----- GIVEN ENTRIES

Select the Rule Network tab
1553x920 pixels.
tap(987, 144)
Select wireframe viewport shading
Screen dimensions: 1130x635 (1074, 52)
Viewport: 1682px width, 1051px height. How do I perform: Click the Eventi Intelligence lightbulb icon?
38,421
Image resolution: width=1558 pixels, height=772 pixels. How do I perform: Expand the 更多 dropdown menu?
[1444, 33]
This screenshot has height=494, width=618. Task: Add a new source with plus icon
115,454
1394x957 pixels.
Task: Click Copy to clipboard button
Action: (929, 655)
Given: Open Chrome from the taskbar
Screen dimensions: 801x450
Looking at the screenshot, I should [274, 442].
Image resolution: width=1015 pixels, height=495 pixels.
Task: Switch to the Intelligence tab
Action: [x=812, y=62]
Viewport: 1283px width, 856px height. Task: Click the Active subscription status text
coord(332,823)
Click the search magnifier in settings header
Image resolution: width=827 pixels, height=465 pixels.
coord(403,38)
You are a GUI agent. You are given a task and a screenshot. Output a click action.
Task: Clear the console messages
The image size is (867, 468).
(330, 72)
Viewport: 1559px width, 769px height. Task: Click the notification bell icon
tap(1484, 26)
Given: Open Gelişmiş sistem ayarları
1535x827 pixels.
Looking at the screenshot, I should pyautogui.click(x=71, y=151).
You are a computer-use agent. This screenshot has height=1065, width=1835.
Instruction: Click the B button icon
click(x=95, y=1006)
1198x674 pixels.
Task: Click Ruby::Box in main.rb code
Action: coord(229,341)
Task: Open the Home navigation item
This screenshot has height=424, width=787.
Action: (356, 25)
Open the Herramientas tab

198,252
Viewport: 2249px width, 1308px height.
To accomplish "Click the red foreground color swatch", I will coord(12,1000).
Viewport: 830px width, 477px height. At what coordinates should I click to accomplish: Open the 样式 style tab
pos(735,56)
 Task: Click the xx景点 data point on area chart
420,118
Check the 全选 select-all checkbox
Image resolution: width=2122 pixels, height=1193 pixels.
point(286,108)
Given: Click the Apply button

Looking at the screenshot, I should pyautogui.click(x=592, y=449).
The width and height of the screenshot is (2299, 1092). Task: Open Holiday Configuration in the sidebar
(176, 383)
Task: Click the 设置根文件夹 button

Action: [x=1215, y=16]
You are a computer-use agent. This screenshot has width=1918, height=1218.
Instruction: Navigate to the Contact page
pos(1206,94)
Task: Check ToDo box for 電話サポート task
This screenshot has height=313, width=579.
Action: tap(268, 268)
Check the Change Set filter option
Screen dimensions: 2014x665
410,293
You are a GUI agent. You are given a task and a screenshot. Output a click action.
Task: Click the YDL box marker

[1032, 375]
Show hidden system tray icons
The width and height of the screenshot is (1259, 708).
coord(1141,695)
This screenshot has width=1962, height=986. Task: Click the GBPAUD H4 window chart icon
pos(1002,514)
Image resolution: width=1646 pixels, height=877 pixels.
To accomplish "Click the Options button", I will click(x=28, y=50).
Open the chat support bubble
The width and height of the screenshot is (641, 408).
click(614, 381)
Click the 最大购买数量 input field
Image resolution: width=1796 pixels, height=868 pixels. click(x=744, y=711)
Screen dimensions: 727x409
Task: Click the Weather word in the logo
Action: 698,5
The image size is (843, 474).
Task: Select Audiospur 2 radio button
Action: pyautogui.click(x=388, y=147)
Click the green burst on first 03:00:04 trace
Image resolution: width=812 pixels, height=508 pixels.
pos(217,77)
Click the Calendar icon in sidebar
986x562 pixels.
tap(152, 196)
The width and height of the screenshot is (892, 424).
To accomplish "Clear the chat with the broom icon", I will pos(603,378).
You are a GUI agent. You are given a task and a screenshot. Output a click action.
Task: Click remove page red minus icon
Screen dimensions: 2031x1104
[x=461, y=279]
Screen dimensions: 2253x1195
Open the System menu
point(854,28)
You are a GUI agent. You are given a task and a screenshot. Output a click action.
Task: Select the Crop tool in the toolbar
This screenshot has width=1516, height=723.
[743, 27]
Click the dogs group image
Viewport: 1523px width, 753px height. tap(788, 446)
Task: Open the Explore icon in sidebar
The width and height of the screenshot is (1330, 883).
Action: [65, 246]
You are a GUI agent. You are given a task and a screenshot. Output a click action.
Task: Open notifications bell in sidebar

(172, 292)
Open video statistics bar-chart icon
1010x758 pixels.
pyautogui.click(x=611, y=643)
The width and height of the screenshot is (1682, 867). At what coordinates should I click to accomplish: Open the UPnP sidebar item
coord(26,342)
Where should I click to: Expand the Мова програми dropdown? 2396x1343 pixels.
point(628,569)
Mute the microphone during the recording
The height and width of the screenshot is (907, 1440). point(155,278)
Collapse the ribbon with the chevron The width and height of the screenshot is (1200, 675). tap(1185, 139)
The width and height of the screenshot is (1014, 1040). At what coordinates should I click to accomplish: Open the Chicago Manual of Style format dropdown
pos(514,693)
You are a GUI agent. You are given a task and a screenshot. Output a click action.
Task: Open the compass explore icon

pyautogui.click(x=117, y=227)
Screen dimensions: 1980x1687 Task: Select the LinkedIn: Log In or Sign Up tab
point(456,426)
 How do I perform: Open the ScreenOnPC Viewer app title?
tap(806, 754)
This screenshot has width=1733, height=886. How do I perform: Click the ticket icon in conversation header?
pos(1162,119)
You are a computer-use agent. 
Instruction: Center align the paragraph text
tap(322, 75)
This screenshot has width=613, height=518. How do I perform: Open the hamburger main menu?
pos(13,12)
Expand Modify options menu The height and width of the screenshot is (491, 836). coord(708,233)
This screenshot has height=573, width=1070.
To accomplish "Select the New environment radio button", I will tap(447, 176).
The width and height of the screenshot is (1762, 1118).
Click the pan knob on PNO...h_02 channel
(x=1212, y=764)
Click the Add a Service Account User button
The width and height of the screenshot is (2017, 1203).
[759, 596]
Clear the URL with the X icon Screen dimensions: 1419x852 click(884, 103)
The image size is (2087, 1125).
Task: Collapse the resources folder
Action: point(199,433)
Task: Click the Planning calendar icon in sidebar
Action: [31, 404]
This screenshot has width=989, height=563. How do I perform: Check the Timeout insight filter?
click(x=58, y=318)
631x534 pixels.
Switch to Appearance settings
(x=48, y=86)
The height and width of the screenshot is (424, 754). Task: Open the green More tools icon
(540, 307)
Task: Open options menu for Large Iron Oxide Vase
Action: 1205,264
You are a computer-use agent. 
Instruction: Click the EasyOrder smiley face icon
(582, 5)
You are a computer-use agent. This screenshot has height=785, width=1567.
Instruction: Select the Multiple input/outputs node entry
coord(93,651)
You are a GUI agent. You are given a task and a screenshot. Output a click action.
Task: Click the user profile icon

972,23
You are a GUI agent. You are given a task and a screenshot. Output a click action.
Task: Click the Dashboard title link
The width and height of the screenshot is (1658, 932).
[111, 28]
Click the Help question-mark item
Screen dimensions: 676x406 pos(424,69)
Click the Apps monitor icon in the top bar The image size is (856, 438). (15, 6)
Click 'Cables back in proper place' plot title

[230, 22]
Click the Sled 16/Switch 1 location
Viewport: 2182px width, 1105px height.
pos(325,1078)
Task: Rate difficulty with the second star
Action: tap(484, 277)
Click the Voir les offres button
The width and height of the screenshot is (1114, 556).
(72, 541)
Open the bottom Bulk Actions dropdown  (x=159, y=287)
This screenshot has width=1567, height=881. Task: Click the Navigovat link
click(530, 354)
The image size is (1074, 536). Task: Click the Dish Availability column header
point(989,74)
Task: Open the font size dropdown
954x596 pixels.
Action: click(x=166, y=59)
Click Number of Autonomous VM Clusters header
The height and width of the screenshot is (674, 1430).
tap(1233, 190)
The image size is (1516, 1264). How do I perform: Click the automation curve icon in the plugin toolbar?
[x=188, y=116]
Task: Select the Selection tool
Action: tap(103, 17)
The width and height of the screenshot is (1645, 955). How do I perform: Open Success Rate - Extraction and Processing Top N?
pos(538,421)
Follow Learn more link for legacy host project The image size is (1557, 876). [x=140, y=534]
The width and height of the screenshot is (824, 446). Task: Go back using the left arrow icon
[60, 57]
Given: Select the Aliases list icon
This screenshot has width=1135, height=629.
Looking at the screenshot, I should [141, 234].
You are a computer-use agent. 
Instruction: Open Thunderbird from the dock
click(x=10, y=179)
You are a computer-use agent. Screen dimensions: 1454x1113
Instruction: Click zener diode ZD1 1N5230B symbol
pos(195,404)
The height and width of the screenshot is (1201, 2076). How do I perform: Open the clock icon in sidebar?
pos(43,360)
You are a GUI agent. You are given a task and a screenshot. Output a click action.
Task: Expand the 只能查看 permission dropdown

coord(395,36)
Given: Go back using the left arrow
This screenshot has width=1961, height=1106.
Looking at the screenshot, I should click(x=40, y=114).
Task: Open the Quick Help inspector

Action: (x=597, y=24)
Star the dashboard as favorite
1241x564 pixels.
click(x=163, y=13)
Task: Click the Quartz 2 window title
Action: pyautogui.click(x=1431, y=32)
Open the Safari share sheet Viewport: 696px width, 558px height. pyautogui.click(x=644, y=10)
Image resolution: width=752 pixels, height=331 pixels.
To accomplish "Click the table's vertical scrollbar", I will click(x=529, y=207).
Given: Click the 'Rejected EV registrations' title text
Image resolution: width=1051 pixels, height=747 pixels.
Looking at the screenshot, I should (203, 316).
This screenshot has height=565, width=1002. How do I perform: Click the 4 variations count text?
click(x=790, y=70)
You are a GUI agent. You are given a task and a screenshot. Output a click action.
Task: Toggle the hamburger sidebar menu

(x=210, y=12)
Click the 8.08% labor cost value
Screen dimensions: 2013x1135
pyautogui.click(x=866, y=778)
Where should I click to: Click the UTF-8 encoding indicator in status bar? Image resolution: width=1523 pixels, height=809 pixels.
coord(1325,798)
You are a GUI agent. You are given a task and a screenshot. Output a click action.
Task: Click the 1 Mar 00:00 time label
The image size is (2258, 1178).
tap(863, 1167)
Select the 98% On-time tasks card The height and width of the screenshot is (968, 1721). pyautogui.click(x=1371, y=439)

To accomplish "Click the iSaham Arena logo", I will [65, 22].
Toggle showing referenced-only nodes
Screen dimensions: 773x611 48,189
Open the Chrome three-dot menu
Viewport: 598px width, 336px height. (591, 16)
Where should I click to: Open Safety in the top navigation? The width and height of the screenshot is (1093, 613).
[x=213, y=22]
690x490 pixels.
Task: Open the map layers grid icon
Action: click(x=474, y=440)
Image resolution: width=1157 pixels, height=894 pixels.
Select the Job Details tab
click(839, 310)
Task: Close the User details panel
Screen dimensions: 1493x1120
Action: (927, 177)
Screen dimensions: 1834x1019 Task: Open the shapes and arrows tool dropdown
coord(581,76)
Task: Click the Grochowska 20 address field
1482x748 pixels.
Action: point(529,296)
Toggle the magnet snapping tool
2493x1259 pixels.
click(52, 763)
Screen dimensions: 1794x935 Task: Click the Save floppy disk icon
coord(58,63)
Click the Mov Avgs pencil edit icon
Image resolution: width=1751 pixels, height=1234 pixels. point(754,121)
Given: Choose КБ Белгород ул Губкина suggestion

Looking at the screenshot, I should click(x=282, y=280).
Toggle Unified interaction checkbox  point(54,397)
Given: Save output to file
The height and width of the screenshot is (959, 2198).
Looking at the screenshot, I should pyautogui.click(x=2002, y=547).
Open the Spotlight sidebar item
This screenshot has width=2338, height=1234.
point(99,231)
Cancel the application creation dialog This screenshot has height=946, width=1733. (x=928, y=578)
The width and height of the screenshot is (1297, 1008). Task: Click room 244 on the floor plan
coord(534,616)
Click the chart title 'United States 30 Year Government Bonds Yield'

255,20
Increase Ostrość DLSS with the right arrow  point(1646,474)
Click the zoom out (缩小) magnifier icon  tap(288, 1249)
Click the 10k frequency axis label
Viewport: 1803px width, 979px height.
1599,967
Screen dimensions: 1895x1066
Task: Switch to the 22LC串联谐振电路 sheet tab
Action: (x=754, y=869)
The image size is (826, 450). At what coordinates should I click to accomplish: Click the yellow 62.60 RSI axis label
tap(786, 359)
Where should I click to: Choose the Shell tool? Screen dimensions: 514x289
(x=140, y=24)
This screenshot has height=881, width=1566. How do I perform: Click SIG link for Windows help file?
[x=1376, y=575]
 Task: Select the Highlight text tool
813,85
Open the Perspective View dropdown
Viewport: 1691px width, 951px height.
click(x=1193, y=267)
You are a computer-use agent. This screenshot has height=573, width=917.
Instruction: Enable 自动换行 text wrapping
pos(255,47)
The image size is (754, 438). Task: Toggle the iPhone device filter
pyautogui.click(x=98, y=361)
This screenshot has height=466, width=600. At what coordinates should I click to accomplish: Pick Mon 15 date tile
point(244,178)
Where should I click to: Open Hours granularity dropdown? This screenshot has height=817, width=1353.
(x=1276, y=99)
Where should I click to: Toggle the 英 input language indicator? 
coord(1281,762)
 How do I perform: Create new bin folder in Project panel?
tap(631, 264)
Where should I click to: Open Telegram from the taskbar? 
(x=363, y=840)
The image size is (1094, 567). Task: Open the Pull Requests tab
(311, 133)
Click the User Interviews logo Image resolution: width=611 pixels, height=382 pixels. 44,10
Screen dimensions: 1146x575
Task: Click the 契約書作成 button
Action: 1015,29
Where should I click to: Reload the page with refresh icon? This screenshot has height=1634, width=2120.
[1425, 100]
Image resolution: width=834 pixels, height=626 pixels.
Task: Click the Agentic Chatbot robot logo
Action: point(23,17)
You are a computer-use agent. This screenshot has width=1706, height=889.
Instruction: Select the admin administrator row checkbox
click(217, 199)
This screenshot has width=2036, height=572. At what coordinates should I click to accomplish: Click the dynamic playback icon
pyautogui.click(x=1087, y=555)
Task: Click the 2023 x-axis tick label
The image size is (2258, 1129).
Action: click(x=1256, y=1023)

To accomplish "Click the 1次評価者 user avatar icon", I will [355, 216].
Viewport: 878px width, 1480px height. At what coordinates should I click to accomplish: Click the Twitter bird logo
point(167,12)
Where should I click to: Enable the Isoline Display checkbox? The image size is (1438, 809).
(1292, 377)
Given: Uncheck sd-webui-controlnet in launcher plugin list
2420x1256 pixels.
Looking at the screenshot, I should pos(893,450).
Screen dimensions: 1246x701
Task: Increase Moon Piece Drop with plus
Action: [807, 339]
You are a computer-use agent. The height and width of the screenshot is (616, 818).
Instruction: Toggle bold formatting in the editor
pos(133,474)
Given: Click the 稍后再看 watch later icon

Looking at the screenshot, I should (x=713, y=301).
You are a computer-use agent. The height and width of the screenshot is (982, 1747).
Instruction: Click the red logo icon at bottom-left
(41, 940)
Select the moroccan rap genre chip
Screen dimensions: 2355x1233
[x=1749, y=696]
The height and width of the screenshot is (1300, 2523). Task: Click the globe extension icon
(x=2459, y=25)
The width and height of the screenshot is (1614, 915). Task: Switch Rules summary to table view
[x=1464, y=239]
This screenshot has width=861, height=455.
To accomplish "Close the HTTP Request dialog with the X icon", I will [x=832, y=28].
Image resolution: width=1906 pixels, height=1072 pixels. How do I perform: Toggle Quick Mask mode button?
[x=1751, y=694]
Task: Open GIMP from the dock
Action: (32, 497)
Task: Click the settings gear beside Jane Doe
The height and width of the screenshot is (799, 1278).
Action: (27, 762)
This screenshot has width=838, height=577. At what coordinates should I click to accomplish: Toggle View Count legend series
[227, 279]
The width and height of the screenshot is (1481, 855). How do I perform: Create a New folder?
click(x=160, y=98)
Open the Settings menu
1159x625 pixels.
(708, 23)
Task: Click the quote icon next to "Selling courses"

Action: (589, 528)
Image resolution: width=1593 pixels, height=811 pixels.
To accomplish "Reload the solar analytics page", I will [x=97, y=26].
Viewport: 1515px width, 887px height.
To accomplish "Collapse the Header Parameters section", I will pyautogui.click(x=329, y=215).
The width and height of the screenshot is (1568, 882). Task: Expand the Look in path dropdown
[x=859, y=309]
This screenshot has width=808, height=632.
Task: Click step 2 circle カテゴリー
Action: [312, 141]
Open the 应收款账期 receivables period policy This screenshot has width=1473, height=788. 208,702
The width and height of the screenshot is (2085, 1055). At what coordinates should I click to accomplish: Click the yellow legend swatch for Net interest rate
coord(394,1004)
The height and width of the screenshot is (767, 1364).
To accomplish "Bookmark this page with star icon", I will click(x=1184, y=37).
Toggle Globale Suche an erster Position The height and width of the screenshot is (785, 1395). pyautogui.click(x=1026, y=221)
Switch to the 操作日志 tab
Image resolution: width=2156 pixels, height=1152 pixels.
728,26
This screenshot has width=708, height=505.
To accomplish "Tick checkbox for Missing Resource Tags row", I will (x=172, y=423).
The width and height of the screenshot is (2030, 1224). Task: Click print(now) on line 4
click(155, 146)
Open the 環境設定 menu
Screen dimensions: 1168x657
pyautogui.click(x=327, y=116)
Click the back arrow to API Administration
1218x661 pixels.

----------

=== HOW TO COMPLETE THIS TASK ===
Copy out every line from the records that has the word "dialog".

=== WRITTEN SOLUTION ===
Cancel the application creation dialog This screenshot has height=946, width=1733. (x=928, y=578)
To accomplish "Close the HTTP Request dialog with the X icon", I will [x=832, y=28].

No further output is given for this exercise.